After The Collision Between The Empress of Ireland and the Storstad
Was it possible that Professor Hensingmuller was right in his assumption that "Hertzian Rays" was the unknown mystery that had been causing so many disasters?
Marconi Officers aboard ships had often complained that electrical shocks would be more intense at night when they used the wireless telegraph, especially at night when there was more moisture in the air. Often these currents would severely hurt the operator.
Scientist knew that the electric current had the power of magnetizing pieces of iron lying within its field, and the intensity of this power varies in an extraordinary and often inexplicable manner. The wireless telegraph current has the same power of magnetizing bodies of iron, but how powerful the magnetization could not be determined at that moment. There is reason to believe that the wireless current undergoes great intensification under certain conditions. Thus the proximity of an electric cloud, a forest, or a river in a certain electrical condition may intensify the current many thousands of times its original force. If a whole ship should become strongly magnetized we can understand that it would exercise an almost irresistible attraction over another steel or iron ship. The ships moving through the yielding fluid medium of the water and making no allowance for the unknown attraction would be pulled into contact with one another before they realized that anything was amiss.

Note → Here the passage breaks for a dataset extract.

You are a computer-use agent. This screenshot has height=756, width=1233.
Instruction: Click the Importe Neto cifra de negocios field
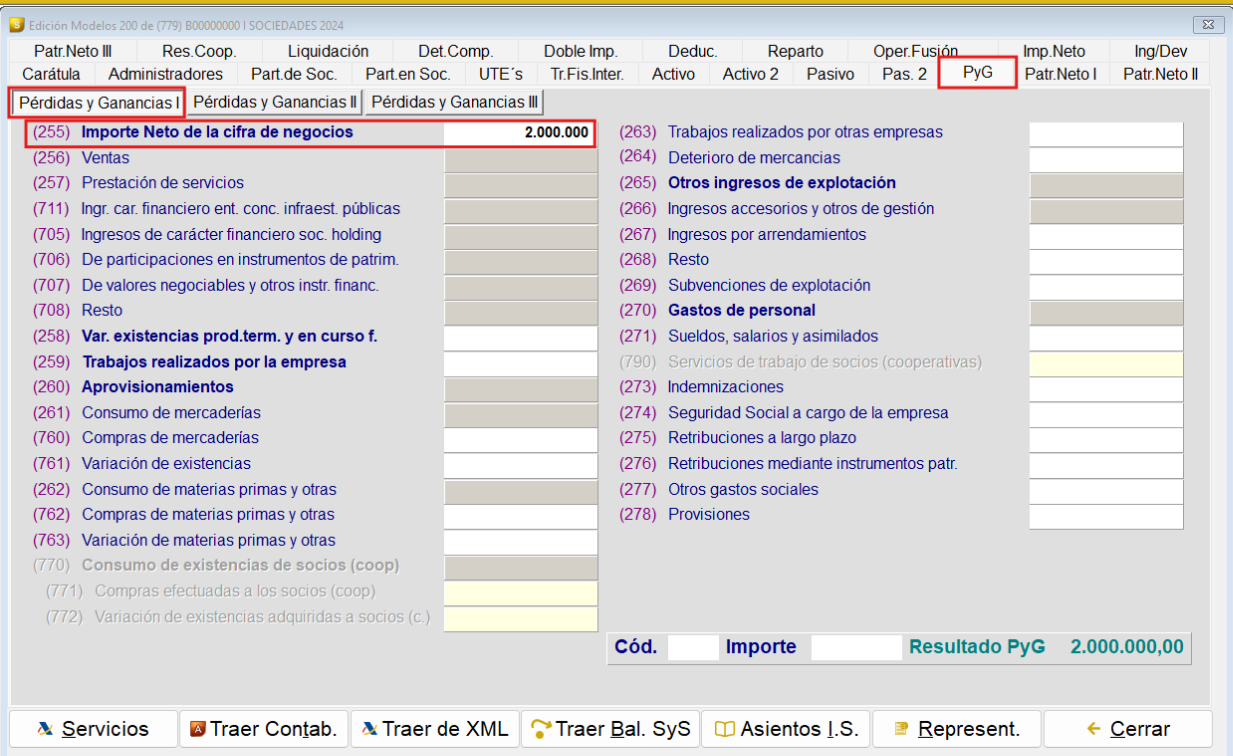(520, 132)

It seems to me that there is a strong suggestion of the working of this unknown magnetic force in the disaster in which the Storstad rammed the Empress of Ireland in the St. Lawrence River, sinking the latter ship and causing a total loss of life of over 1,012. The captain of the Empress of Ireland declared that his ship had stopped, while the chief officer of the Storstad said his ship, was proceeding at a slow rate of speed. Under these circumstances it seems very surprising that the Storstad should have struck the great Empress of Ireland with such tremendous force that - she sunk almost instantly.